§ Challenge
Copy the entries verbatim, from the line containing "Click Adriano's avatar in the second post" through the line containing "Looking at the screenshot, I should [x=541, y=513].", with both of those lines included.

§ Records for this exercise
┄┄┄┄┄┄┄┄┄┄┄┄┄┄┄┄┄┄┄┄

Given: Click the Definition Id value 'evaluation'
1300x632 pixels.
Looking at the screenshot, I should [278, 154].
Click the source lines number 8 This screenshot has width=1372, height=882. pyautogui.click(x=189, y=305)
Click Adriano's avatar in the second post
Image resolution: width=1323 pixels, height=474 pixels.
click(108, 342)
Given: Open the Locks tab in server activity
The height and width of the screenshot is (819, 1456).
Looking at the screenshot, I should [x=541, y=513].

┄┄┄┄┄┄┄┄┄┄┄┄┄┄┄┄┄┄┄┄

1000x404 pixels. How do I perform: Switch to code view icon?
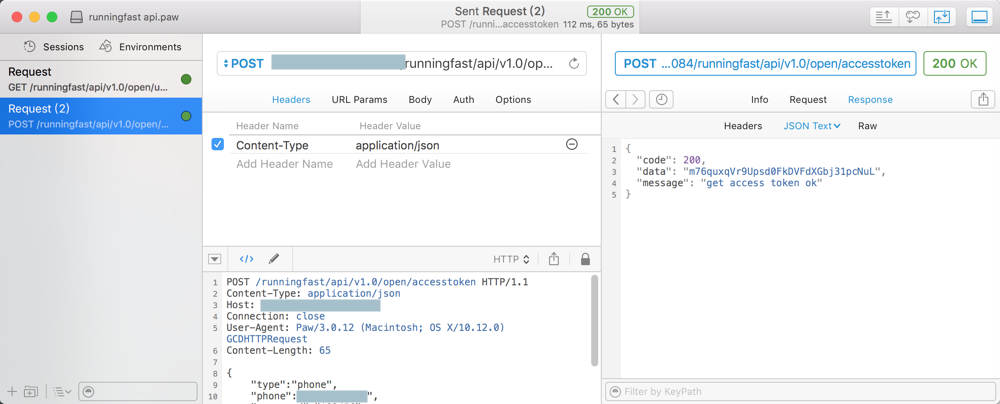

┄┄┄┄┄┄┄┄┄┄┄┄┄┄┄┄┄┄┄┄

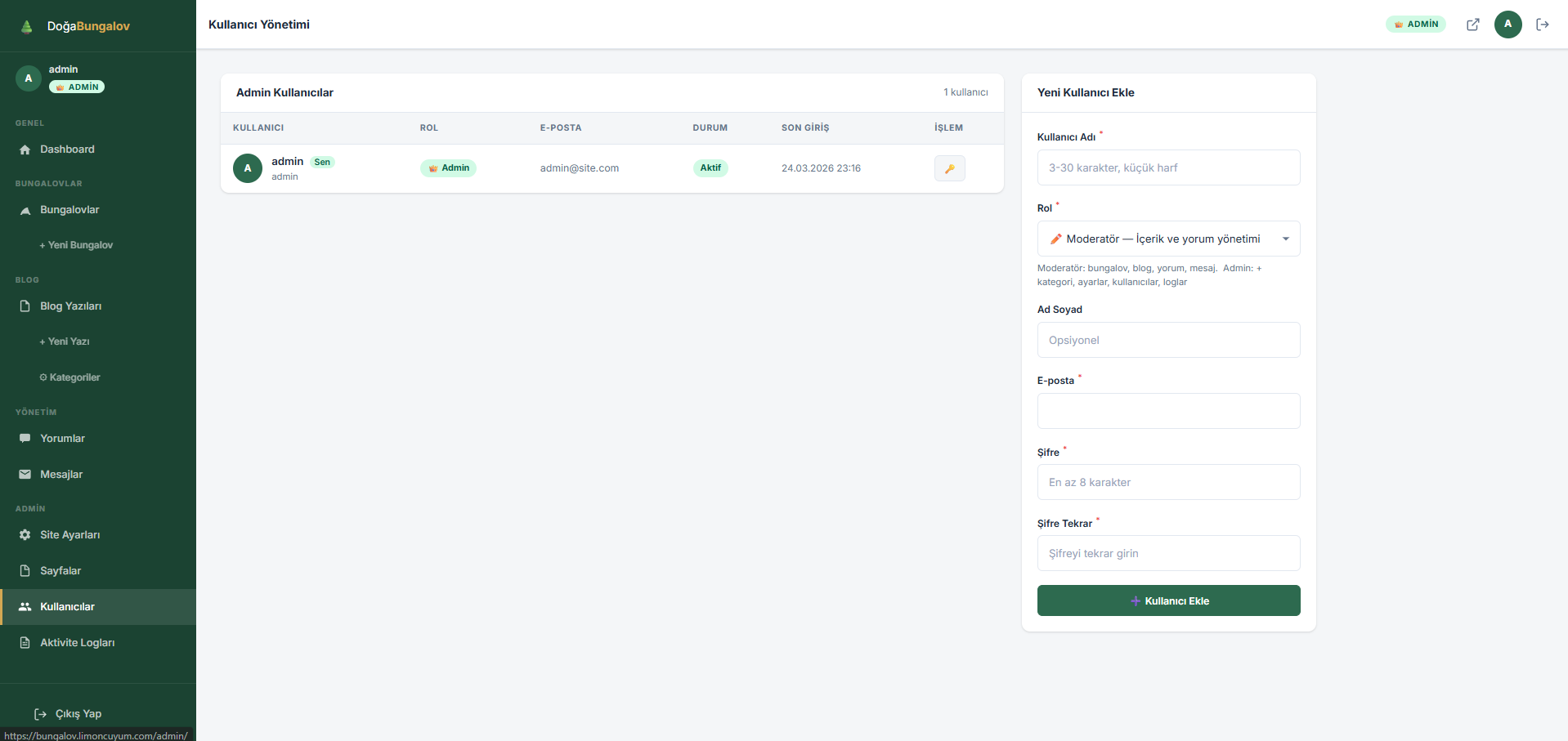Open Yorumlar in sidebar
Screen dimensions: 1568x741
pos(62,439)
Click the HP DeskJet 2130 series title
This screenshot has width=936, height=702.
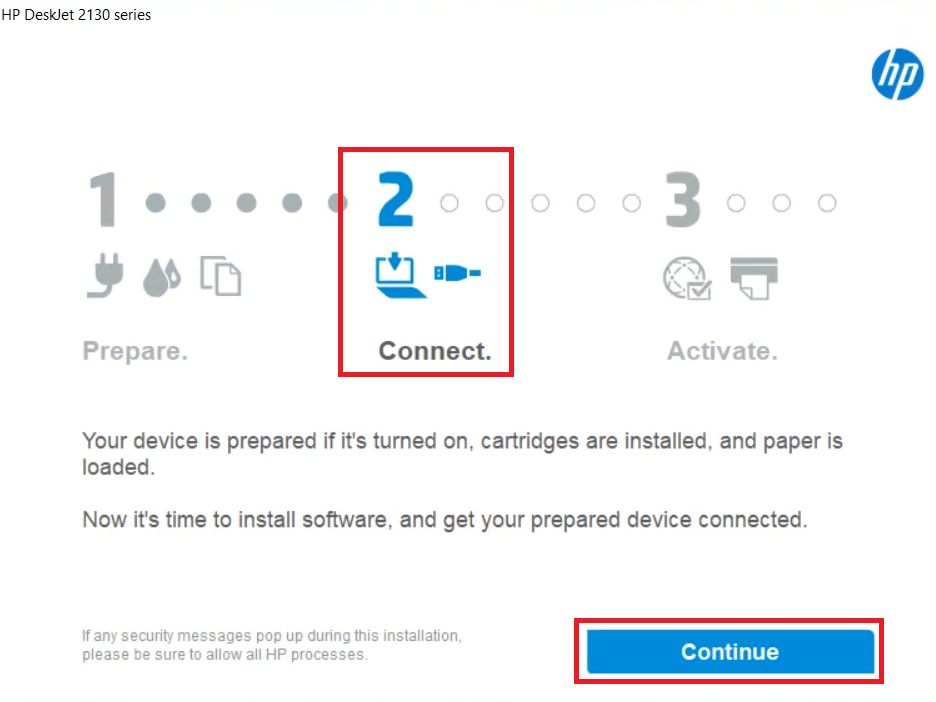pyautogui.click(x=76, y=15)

┄┄┄┄┄┄┄┄┄┄┄┄┄┄┄┄┄┄┄┄

§ Solution to the exercise
Click Adriano's avatar in the second post
Image resolution: width=1323 pixels, height=474 pixels.
click(108, 342)
Given: Open the Locks tab in server activity
The height and width of the screenshot is (819, 1456).
Looking at the screenshot, I should [x=541, y=513].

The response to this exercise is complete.